EXERCISE GOAL: Recast everything from the start of the entries down to the line containing "(x=15, y=150)" as a numbered list, leaving out blank lines and including both ends.

RECORDS TO PROCESS:
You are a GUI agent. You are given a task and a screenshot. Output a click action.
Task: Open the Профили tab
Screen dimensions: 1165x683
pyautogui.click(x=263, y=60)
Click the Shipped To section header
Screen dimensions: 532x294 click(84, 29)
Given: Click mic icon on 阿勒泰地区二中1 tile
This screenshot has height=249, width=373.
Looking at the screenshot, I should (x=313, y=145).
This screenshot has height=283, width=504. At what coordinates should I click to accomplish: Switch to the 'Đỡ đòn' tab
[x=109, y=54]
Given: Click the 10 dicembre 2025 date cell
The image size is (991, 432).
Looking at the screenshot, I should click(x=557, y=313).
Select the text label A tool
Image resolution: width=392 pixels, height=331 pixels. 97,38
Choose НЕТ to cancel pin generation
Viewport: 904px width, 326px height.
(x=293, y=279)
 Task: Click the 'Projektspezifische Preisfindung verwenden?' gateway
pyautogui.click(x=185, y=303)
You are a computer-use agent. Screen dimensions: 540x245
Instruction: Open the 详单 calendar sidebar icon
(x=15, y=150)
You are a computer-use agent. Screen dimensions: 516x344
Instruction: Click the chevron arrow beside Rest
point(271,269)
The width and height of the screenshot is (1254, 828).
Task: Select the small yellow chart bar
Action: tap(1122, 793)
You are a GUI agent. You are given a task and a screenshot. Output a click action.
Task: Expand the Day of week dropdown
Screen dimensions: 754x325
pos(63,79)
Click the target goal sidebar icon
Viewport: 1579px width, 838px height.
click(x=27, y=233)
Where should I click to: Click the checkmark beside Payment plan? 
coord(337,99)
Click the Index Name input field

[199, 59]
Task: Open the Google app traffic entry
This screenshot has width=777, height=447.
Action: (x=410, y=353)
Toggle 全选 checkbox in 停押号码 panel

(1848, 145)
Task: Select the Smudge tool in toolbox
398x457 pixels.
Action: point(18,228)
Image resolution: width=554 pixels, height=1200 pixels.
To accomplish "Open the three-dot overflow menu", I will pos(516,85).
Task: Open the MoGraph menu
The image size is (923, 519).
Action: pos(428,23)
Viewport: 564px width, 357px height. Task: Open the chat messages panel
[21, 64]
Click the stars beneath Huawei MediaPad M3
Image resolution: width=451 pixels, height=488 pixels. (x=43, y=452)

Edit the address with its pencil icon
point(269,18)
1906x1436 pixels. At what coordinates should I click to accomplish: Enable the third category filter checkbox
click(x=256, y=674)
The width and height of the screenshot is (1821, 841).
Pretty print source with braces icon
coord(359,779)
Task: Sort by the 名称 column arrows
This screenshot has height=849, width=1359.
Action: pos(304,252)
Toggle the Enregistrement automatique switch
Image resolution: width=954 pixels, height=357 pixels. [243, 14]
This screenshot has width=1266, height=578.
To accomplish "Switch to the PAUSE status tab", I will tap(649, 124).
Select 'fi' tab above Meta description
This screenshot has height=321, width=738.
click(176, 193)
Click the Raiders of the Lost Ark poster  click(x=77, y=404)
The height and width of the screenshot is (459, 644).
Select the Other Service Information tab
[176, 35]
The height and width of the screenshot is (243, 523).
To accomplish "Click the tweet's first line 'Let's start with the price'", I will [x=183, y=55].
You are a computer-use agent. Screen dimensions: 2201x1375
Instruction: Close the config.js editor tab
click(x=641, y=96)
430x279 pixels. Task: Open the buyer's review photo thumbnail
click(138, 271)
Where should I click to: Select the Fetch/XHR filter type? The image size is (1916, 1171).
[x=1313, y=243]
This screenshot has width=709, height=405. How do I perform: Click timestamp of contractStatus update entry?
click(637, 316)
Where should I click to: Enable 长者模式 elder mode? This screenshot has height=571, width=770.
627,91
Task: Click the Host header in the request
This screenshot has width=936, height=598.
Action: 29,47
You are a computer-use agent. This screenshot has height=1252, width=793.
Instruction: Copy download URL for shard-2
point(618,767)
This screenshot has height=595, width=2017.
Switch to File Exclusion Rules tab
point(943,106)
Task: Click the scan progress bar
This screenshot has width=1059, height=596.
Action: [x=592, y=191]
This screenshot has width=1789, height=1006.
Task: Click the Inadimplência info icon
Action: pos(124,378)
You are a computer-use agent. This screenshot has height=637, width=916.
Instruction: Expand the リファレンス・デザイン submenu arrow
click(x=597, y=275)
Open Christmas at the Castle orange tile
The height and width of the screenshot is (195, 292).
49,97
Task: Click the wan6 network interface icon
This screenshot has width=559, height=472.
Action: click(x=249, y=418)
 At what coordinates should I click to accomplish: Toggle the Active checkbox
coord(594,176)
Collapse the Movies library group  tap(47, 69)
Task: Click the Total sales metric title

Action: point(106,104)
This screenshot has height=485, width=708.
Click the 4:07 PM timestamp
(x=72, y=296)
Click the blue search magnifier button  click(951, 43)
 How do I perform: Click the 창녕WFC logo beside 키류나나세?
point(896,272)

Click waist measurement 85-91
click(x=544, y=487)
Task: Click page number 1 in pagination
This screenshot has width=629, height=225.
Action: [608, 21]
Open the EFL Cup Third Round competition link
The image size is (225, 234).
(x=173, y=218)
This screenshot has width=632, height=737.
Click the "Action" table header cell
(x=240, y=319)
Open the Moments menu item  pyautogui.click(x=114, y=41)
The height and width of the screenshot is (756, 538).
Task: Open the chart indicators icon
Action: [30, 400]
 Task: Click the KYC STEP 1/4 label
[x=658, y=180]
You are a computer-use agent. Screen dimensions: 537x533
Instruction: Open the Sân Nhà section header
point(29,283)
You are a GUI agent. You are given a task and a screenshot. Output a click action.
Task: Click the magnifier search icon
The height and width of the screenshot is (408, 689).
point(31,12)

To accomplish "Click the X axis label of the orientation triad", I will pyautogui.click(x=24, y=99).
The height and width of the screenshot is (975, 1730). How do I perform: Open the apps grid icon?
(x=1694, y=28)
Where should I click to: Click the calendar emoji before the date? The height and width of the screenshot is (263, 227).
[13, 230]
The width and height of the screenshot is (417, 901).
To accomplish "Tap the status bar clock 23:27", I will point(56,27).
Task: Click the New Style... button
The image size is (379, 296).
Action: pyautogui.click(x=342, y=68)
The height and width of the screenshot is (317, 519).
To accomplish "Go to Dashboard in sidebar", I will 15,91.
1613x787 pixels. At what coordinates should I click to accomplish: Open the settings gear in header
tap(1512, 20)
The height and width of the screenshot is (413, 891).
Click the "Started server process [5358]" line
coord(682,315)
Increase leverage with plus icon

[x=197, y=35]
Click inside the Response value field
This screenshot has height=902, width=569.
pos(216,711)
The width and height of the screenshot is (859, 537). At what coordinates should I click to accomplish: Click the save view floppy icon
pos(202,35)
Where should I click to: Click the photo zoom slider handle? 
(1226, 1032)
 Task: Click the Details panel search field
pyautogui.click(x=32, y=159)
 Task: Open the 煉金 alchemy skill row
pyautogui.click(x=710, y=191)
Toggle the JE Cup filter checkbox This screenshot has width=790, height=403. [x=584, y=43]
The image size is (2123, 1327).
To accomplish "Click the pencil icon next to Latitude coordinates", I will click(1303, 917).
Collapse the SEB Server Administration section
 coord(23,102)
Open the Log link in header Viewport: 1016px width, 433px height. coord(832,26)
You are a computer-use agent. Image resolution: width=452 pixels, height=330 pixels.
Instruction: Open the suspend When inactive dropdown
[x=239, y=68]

TASK RESPONSE:
1. You are a GUI agent. You are given a task and a screenshot. Output a click action.
2. Task: Open the Профили tab
3. Screen dimensions: 1165x683
4. pyautogui.click(x=263, y=60)
5. Click the Shipped To section header
6. Screen dimensions: 532x294 click(84, 29)
7. Given: Click mic icon on 阿勒泰地区二中1 tile
8. This screenshot has height=249, width=373.
9. Looking at the screenshot, I should (x=313, y=145).
10. This screenshot has height=283, width=504. At what coordinates should I click to accomplish: Switch to the 'Đỡ đòn' tab
11. [x=109, y=54]
12. Given: Click the 10 dicembre 2025 date cell
13. The image size is (991, 432).
14. Looking at the screenshot, I should click(x=557, y=313).
15. Select the text label A tool
16. Image resolution: width=392 pixels, height=331 pixels. 97,38
17. Choose НЕТ to cancel pin generation
18. Viewport: 904px width, 326px height.
19. (x=293, y=279)
20.  Task: Click the 'Projektspezifische Preisfindung verwenden?' gateway
21. pyautogui.click(x=185, y=303)
22. You are a computer-use agent. Screen dimensions: 540x245
23. Instruction: Open the 详单 calendar sidebar icon
24. (x=15, y=150)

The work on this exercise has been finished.